▶ _Excerpted passage_

= = = =

I'm a morbid soul and the current pandemic has made me want to read more books about plagues and pandemics, not less, so this was very timely and apposite for me. I ended up loving this engaging, intelligent medical murder mystery which draws on virology and bacteriology as clues to main plot. The author clearly knows her subject - I'm a hobbyist when it comes to epidemiology (yes I'm enough of a nerd that I read that stuff for fun even though my biology degree is now two decades old) - but she blends it well with a genuine mystery thriller and some very plausible plot. The characters were engaging and the pace was good. Recommend for fans of PintipDunn's Maelys and Emily Suvada's This Mortal Coil or anyone who enjoyed Mira Grant's Newsflesh series.
I throughly enjoyed reading this book from
Beginning to end and was instantly hooked into the story and the characters, I can’t wait to read more from this author
Overall I liked the book. Nevertheless, I think that at times it was hard to keep up with the story because it mixes different timelines. Anyways, I thought this book was fitting for the quarantine.

= = = =

▶ _Provided records_
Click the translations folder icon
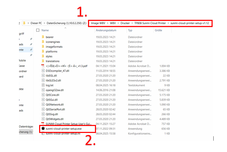227x152 pixels. pos(43,61)
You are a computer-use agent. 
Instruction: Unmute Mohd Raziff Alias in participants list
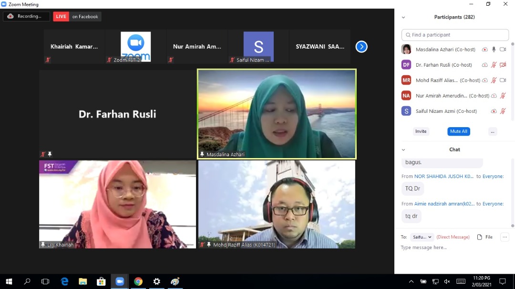[494, 80]
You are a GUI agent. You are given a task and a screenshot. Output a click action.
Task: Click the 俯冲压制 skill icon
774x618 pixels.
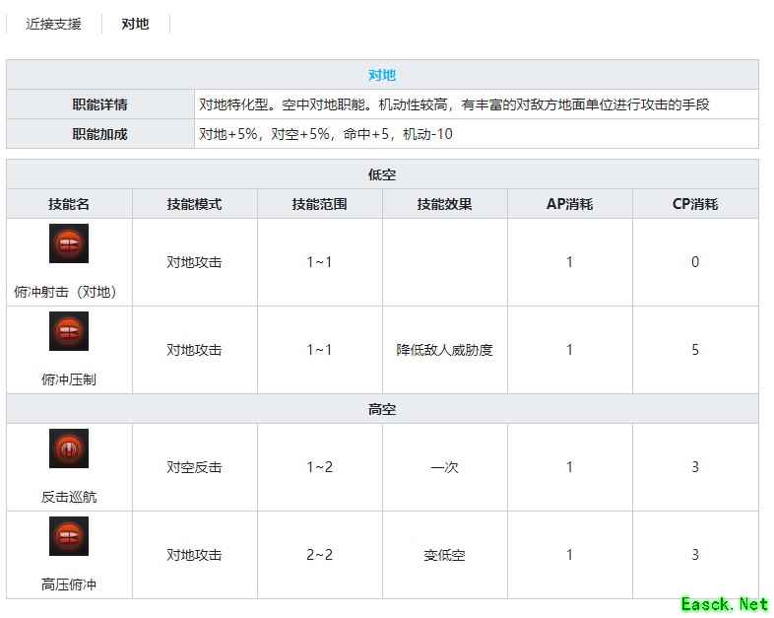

= = = =

▶ _Required actions_
[a] Copy the reader reviews word for word, everything from "I'm a morbid" down to "Grant's Newsflesh series.".
[b] In the reader reviews, how old is the biology degree held by the reviewer who reads epidemiology for fun?
[c] Sum up the reader reviews in two sentences.

▶ _Results in order_
[a]
I'm a morbid soul and the current pandemic has made me want to read more books about plagues and pandemics, not less, so this was very timely and apposite for me. I ended up loving this engaging, intelligent medical murder mystery which draws on virology and bacteriology as clues to main plot. The author clearly knows her subject - I'm a hobbyist when it comes to epidemiology (yes I'm enough of a nerd that I read that stuff for fun even though my biology degree is now two decades old) - but she blends it well with a genuine mystery thriller and some very plausible plot. The characters were engaging and the pace was good. Recommend for fans of PintipDunn's Maelys and Emily Suvada's This Mortal Coil or anyone who enjoyed Mira Grant's Newsflesh series.

[b] It is two decades old.

[c] One reviewer loved the book as an engaging, intelligent medical murder mystery that uses virology and bacteriology as clues, and praised its characters, pace, and plausible plot. Another reviewer enjoyed it from beginning to end, and a third liked it overall but found the mixed timelines sometimes hard to follow.